ECHR: Demirtaş and Yüksekdağ were deprived of effective assistance from their lawyers
The ECHR ruled that Selahattin Demirtaş and Figen Yüksekdağ had been deprived of effective assistance from their lawyers for the purposes of Article 5 § 4 of the Convention.
In today’s Chamber judgment in the case of Selahattin Demirtaş and Figen Yüksekdağ, former co-chairs of the Peoples’ Democratic Party, the European Court of Human Rights (ECHR) held, by a majority that there had been a violation of Article 5 § 4 (right to a speedy review of the lawfulness of detention) of the European Convention on Human Rights.
The former co-chairs of the HDP, both of whom have been jailed since November 2016, complained in their application with the ECHR that they had not had effective legal assistance in order to appeal against their pre-trial detention, on account of the prison authorities’ surveillance of their meetings with their lawyers and the seizure of the documents exchanged with them. The measures in question were ordered by the Turkish courts for a three-month period under Emergency Legislative Decree No. 676, which was enacted following the attempted coup of 15 July 2016.

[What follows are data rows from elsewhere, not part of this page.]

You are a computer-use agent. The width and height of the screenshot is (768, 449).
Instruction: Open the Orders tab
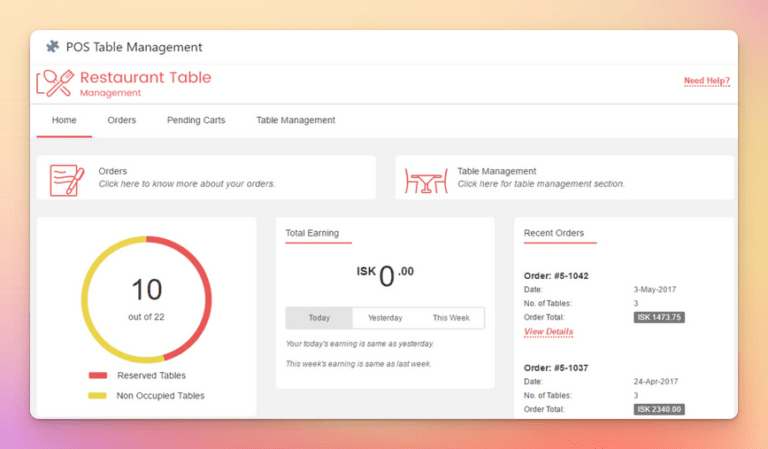(x=121, y=120)
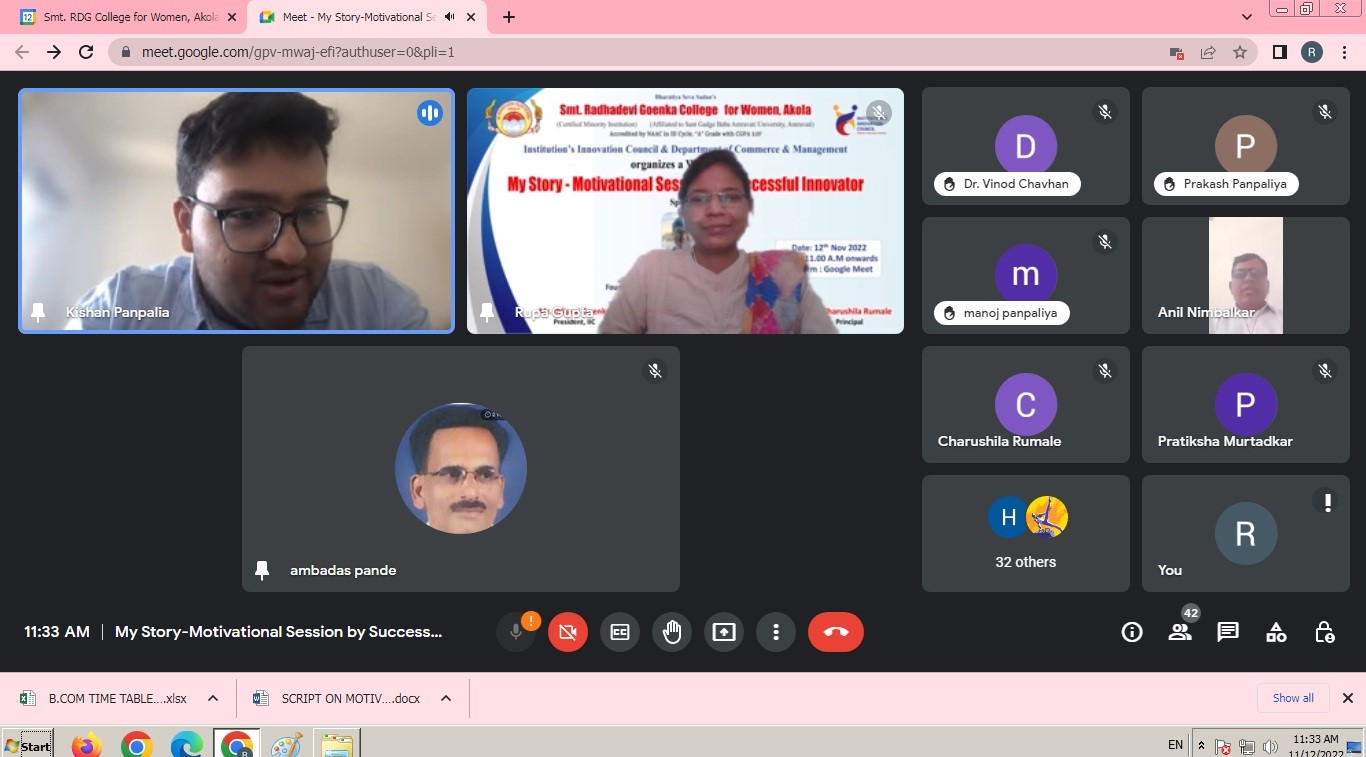Image resolution: width=1366 pixels, height=757 pixels.
Task: Expand options for B.COM TIME TABLE download
Action: click(x=213, y=698)
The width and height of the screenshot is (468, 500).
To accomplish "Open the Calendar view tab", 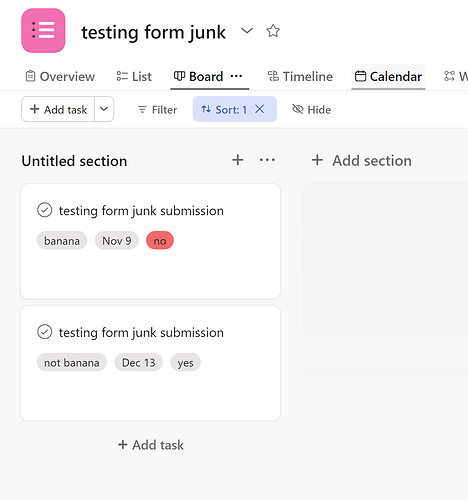I will pyautogui.click(x=388, y=76).
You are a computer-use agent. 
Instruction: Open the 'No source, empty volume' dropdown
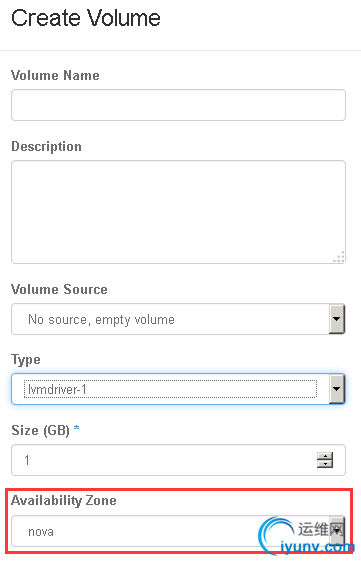click(178, 319)
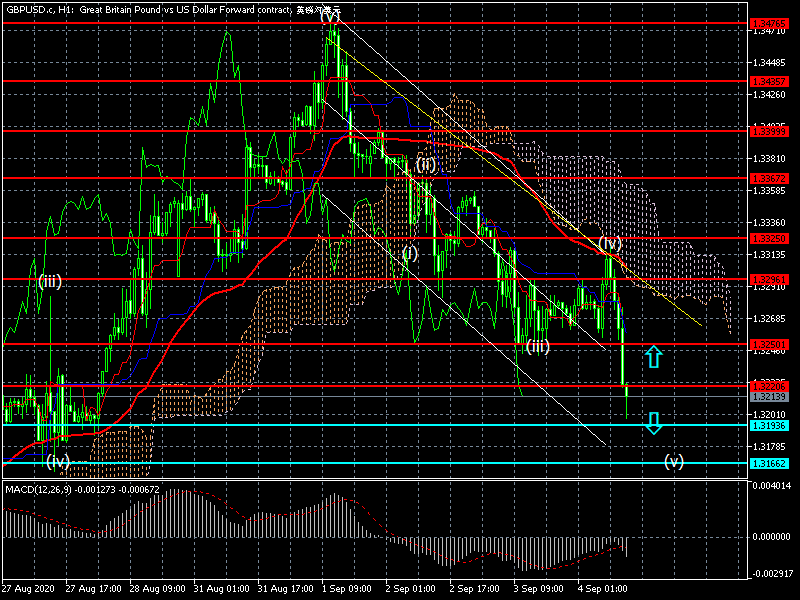Click the 1.34765 red price level label
Viewport: 800px width, 600px height.
click(x=768, y=23)
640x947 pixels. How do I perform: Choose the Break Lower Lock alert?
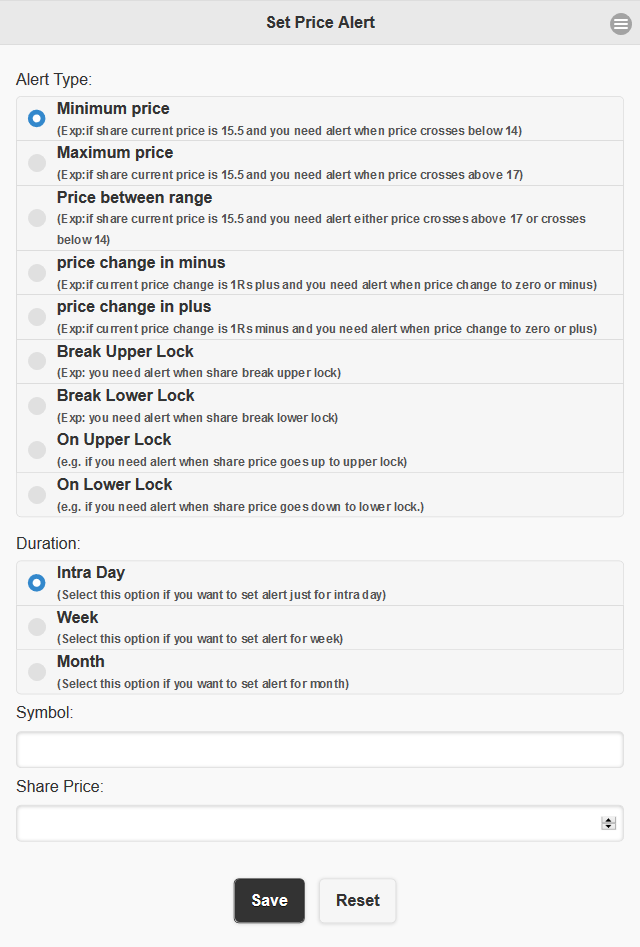pyautogui.click(x=320, y=406)
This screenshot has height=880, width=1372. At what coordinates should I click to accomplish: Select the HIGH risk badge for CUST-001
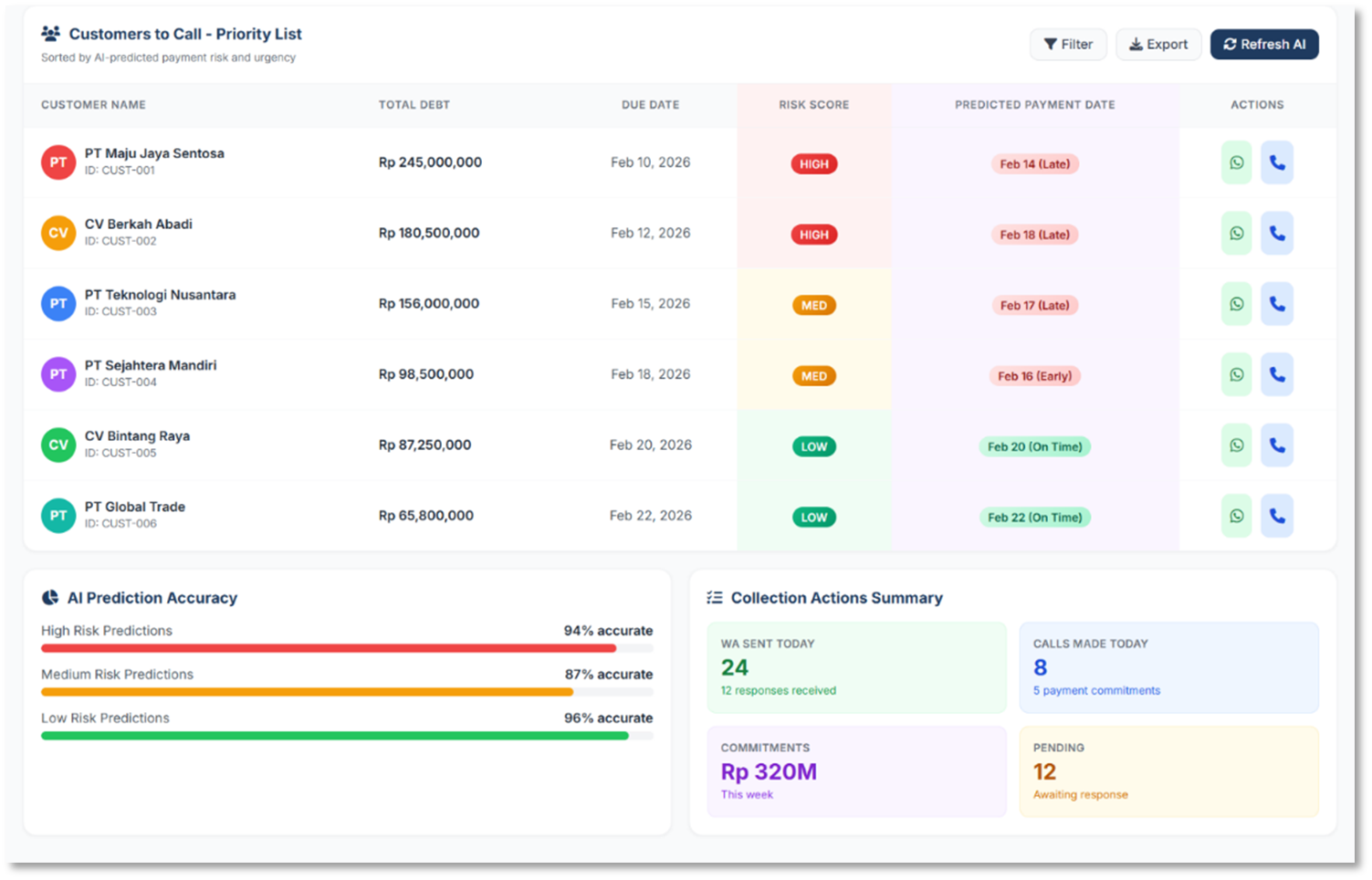(x=813, y=164)
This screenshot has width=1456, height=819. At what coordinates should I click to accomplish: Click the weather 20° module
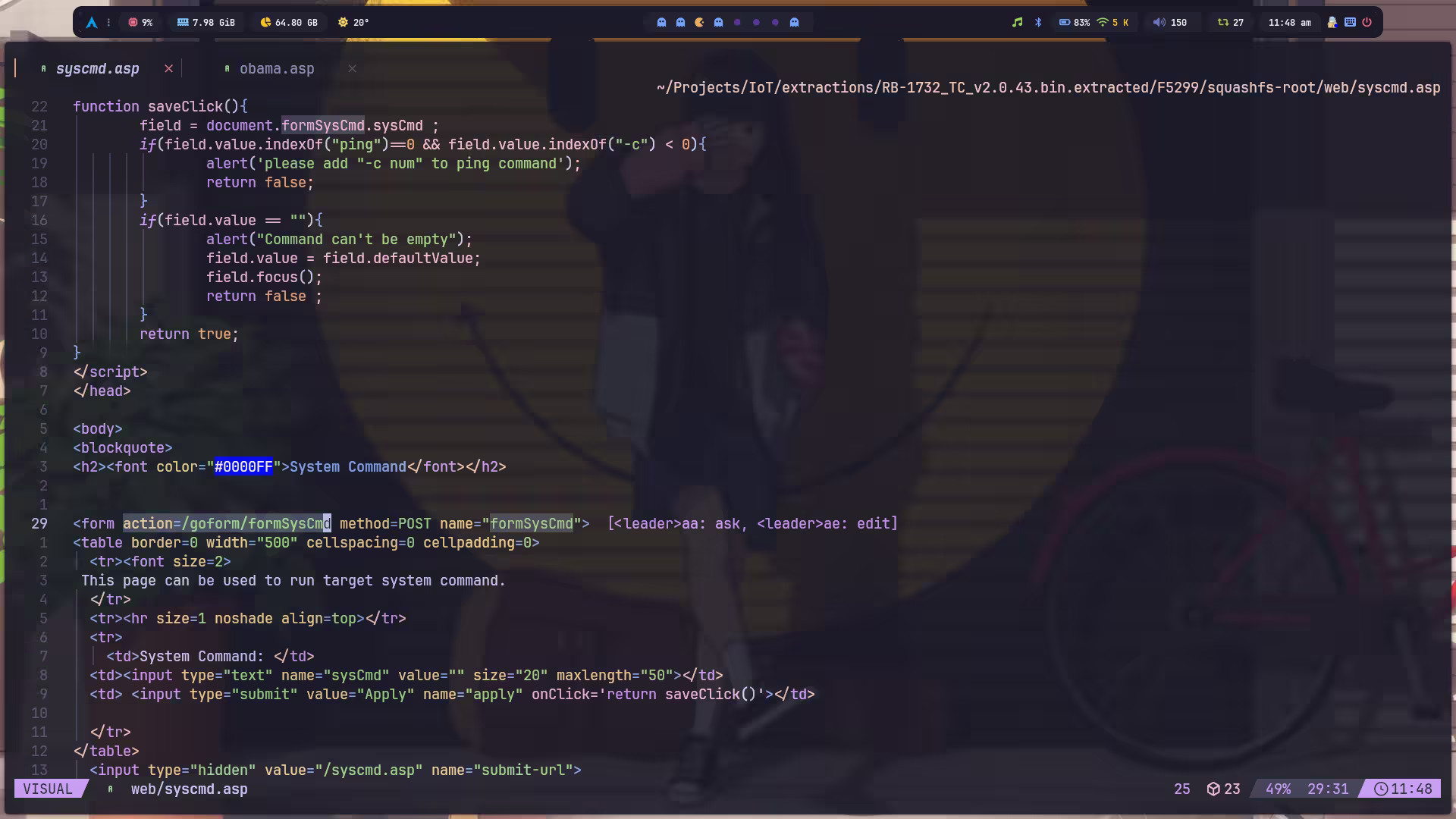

The Court found, in particular, that the domestic courts had not demonstrated the existence of exceptional circumstances that could justify derogating from the core principle of the confidentiality of the applicants’ meetings with their lawyers, and that the breach of lawyer-client privilege had deprived the applicants of effective assistance from their lawyers for the purposes of Article 5 § 4 of the Convention. It also observed that the restrictions in issue had not been accompanied by adequate and effective safeguards against abuse. Lastly, the Court found that the national authorities had not adduced any detailed evidence capable of justifying the imposition of the measures in question on the applicants under Emergency Legislative Decree No. 676.
On 22 December 2020 and 8 November 2022, the Court delivered judgments in which it held, among other findings, that the applicants’ pre-trial detention had been contrary to Articles 5 (right to liberty and security), 10 (freedom of expression) and 18 (limitation on use of restrictions on rights) of the Convention, and to Article 3 of Protocol No. 1 (right to free elections).
On 15 November 2016, in the context of the applicants’ detention and at the request of the Diyarbakır public prosecutor, the Diyarbakır 4th Magistrate’s Court ordered the following measures under Emergency Legislative Decree No. 676: audio and video recording of the applicants’ meetings with their lawyers; presence of an official during the meetings; and seizure of all the documents exchanged between the applicants and their lawyers.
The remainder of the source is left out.